For much of crypto history, the primary use case has been simple: buy tokens and trade them.
Now, some investors and builders believe the industry could be moving toward a completely different model: earning crypto instead of buying it.
One version of this idea is what venture capital firm Multicoin Capital calls Internet Labor Markets (ILM) – networks in which users receive tokens for contributing their labor, resources, or expertise.
“The reason people get their first crypto in the future won’t be because they bought it,” Sengupta said in an interview with CoinDesk. “It will be because they deserved it.”
The concept has started to attract attention, particularly in ecosystems like Solana, where a growing number of projects are experimenting with networks that reward users for completing verifiable tasks.
This shift – from speculation to profit – is at the heart of internet labor markets, where users contribute their labor, resources or judgment to decentralized networks and receive tokens in return. If the model catches on, Sengupta believes crypto could evolve into something closer to a global labor market.
For most of crypto’s existence, participation meant converting traditional money into digital assets such as bitcoin, ether, or solana before interacting with the ecosystem. ILMs reverse this dynamic: instead of first purchasing tokens, users complete tasks and receive cryptocurrencies as payment.
“The idea is simple,” Sengupta said. “There are two ways people can get into crypto: they either buy or they earn.”
Over the past decade, most users have followed the first route. But Sengupta believes the next wave will come from the second.
“If you have a system that allows you to issue new assets and move them around at a very low cost,” he said, “you can coordinate the work globally.”
In practice, this work can take many forms: contributing bandwidth, labeling data, reducing energy consumption, or performing physical tasks related to decentralized infrastructure.
“Someone starts a company to source something that the market needs, and 50,000 people around the world can be paid to produce that labor,” Sengupta said.
The concept builds on previous crypto experiments, such as decentralized physical infrastructure networks (DePIN) – a category of projects largely drawn from the Solana ecosystem – which reward participants for contributing resources, such as wireless coverage or map data.
But Sengupta believes the next phase goes beyond hardware.
“The system is moving from just plugging in hardware to people doing more active work – contributing their judgment, effort and time,” he said.

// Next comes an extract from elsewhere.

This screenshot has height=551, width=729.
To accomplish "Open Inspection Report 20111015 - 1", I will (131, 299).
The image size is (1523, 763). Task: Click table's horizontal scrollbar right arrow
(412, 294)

Instead of passive contributions, many ILM systems focus on discrete tasks that can be verified and paid for instantly. A network can reward users for labeling data, reporting local information, identifying bugs in code, or completing real-world tasks.
The advantage of blockchain
Blockchain infrastructure makes these systems possible because work can be verified and settled automatically.

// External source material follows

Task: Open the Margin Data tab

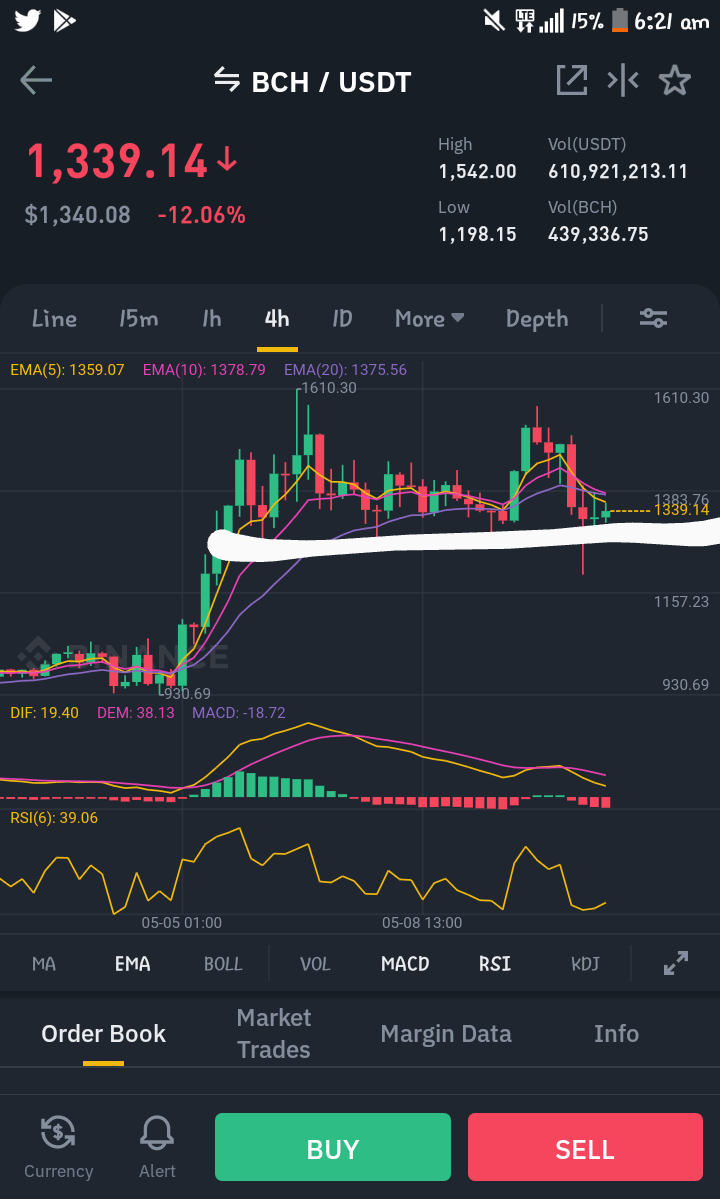Action: pos(446,1034)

In traditional employment systems, payments often require invoices, approvals and delays. ILMs replace this process with deterministic verification: confirming that work has been completed and instantly paying contributors via cryptographic rails.
Much of this work could ultimately intersect with artificial intelligence.
One example Sengupta cites is Grass, a network that allows users to share unused Internet bandwidth through software installed on their devices. The bandwidth can then be used for data scraping tasks to help train AI models.
Multicoin Capital is a crypto investment firm that runs a multi-billion dollar tokenized hedge fund. In January 2022, the company said it had raised $422 million for a venture fund supporting early-stage blockchain startups.
“People from all over the world download the software, contribute available bandwidth and earn tokens by participating in the network,” he said.
But the model could still evolve.
“The next phase is not just about retrieving data, but about humans exercising discretion – labeling data, judging quality – in a way that only humans can do,” he said.
In other words, the next generation of internet job markets could involve humans collaborating with AI systems rather than competing with them.
Sengupta says AI could actually increase demand for distributed human contributors. As businesses become smaller and more automated, they continue to rely on people for tasks that require judgment, verification, or real-world execution.
AI may shrink core teams, he said, but it also increases the need for on-demand contributors, creating demand for systems that can search, verify and pay for those contributions on a global scale.
If this vision comes to fruition, the next crypto users might not arrive through speculation at all, but through work.